> [ASSIGNED TASK]
Leaving out all pictures, repeat exactly the lines from the one that holds "Screen dimensions: 1456x819" to the last line of the entries below.

[Items from a dataset]
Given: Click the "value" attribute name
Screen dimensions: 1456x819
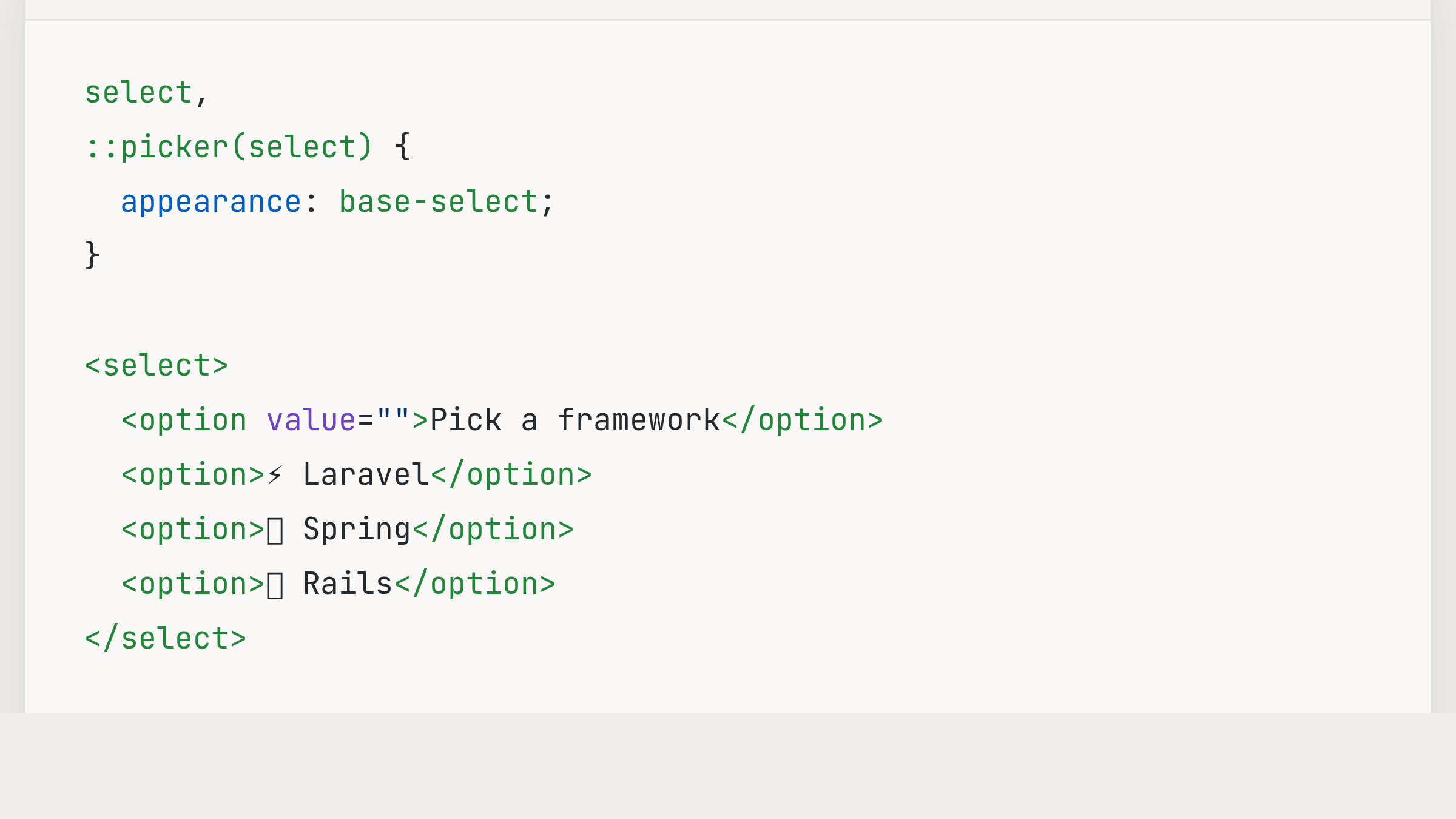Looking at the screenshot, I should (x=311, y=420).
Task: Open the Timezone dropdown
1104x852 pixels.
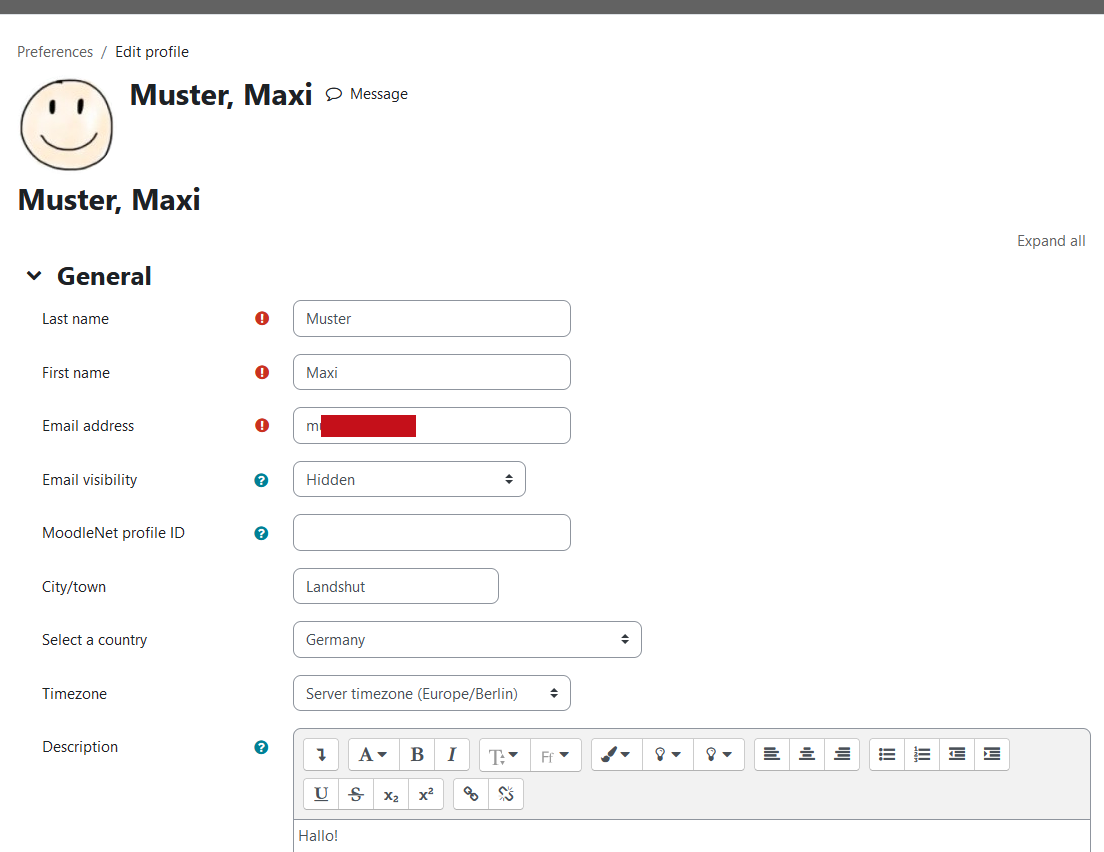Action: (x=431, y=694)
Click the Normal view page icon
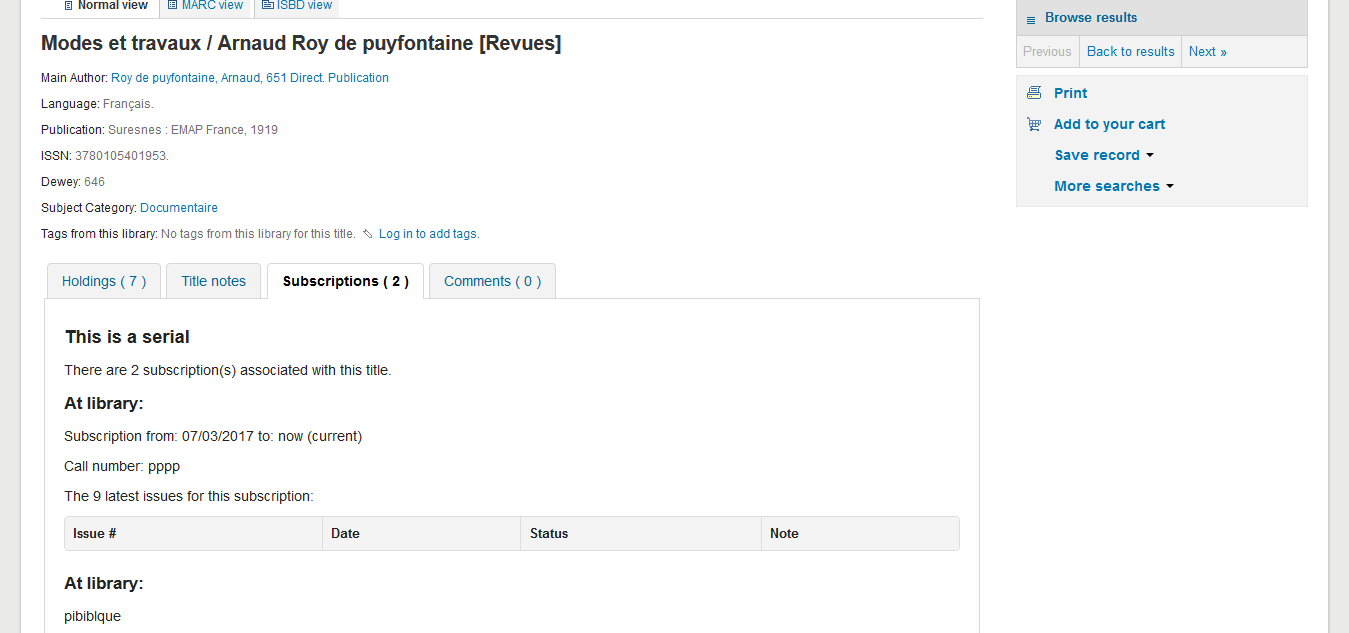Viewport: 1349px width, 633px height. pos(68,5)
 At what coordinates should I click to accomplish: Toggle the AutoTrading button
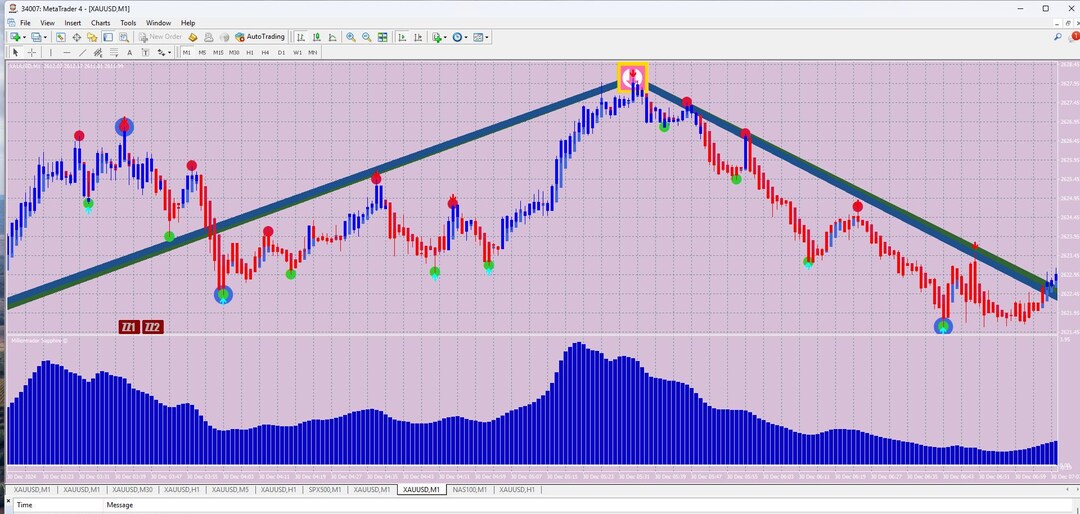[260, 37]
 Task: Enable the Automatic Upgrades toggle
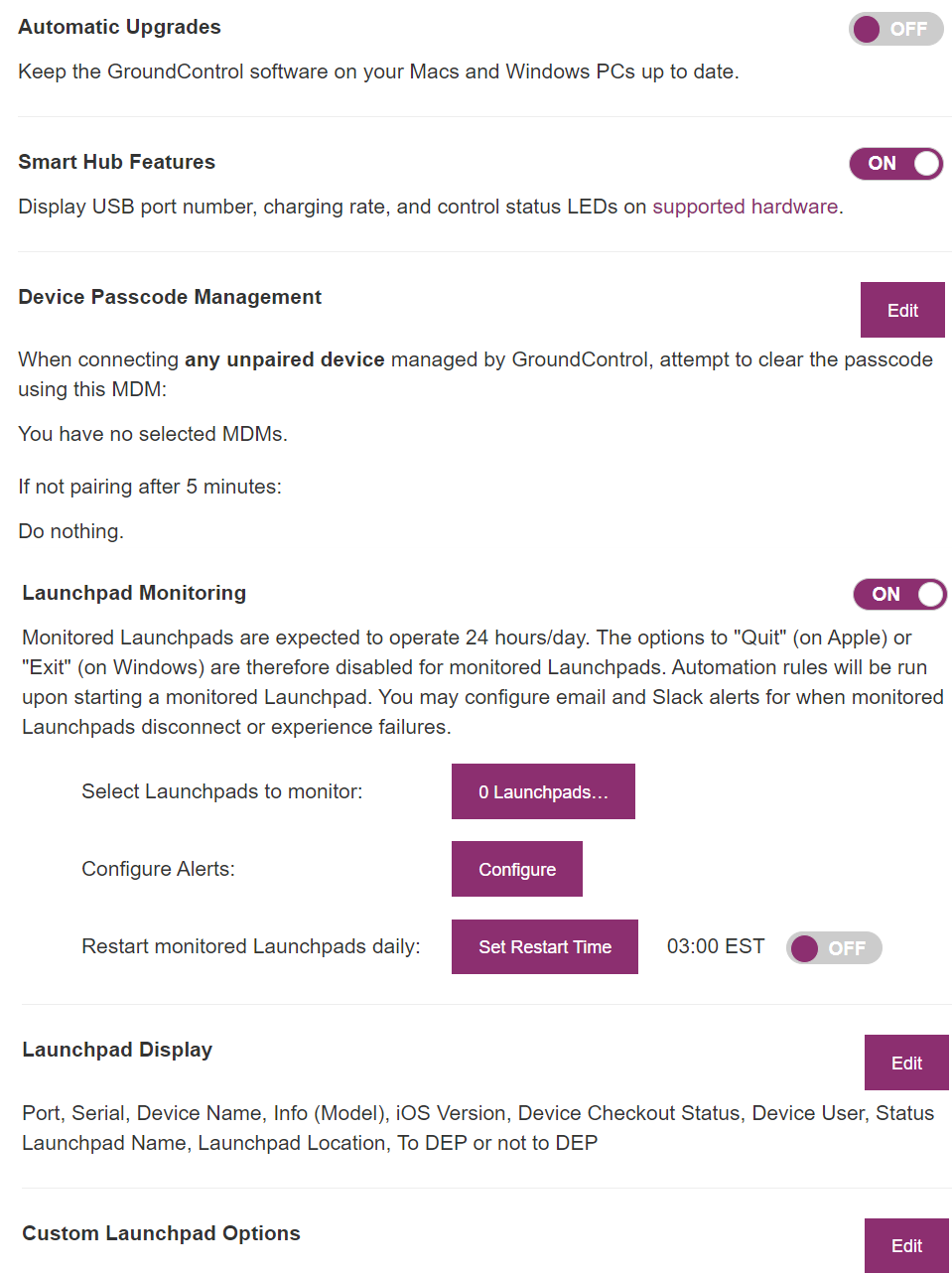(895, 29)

> [PROBLEM SOLUTION]
Screen dimensions: 1456x819
Looking at the screenshot, I should (x=311, y=420).
Task: Open the Timezone dropdown
1104x852 pixels.
Action: (x=431, y=694)
Click the Normal view page icon
Viewport: 1349px width, 633px height. pos(68,5)
 At what coordinates should I click to accomplish: Toggle the AutoTrading button
[260, 37]
 Task: Enable the Automatic Upgrades toggle
(895, 29)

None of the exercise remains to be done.